Stored records:
++++++++++

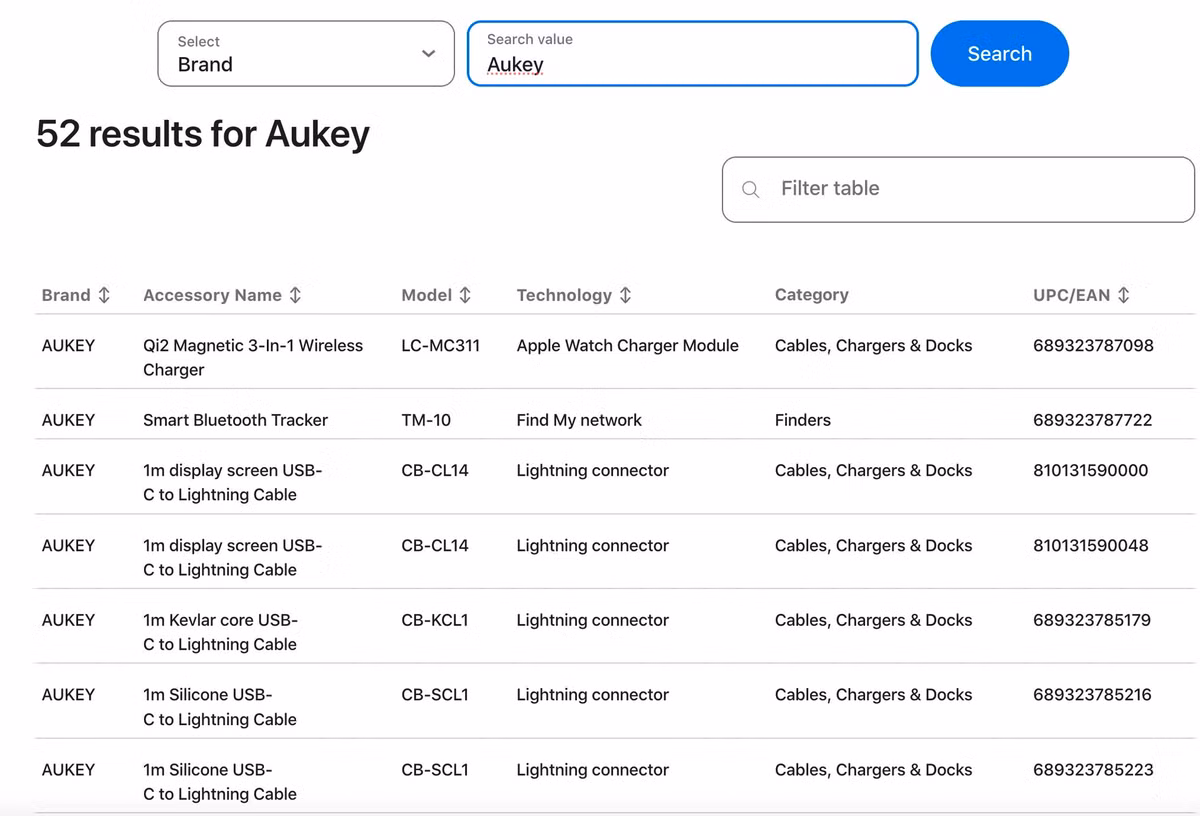
Task: Click the Category column header
Action: click(811, 295)
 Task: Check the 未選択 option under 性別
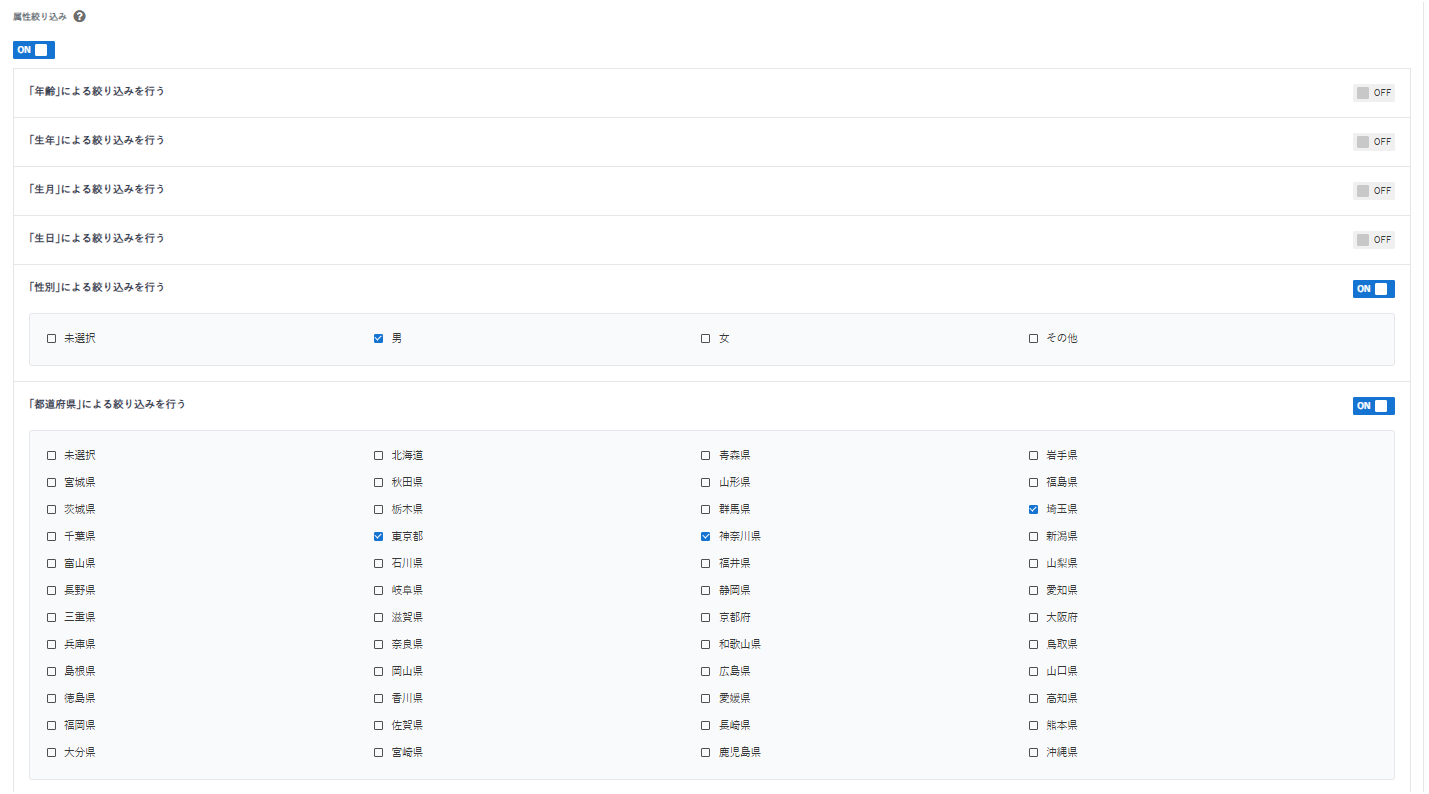(x=52, y=339)
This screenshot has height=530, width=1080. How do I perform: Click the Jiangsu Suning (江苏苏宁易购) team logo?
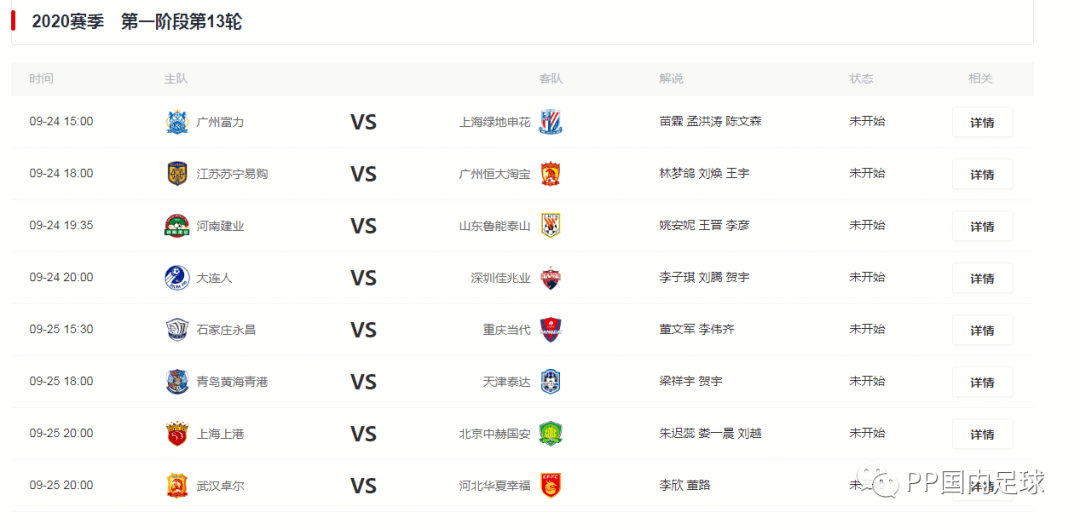click(177, 174)
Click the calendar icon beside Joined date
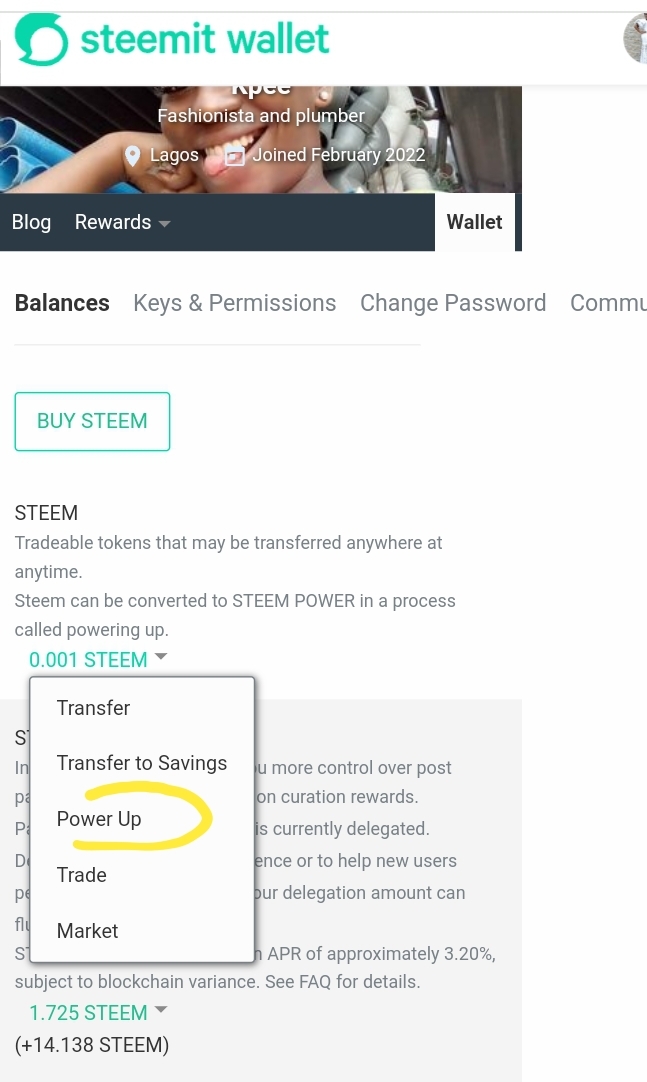Image resolution: width=647 pixels, height=1082 pixels. coord(235,156)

++++++++++

[Activity] Retype, please, exactly the lines that begin with the one containing "Task: Check the 未選択 option under 性別" and end at the last line of the entries above, both included, leaving out pictures.

[Answer]
 Task: Check the 未選択 option under 性別
(x=52, y=339)
This screenshot has height=530, width=1080. How do I perform: Click the Jiangsu Suning (江苏苏宁易购) team logo?
click(177, 174)
Click the calendar icon beside Joined date
Image resolution: width=647 pixels, height=1082 pixels. coord(235,156)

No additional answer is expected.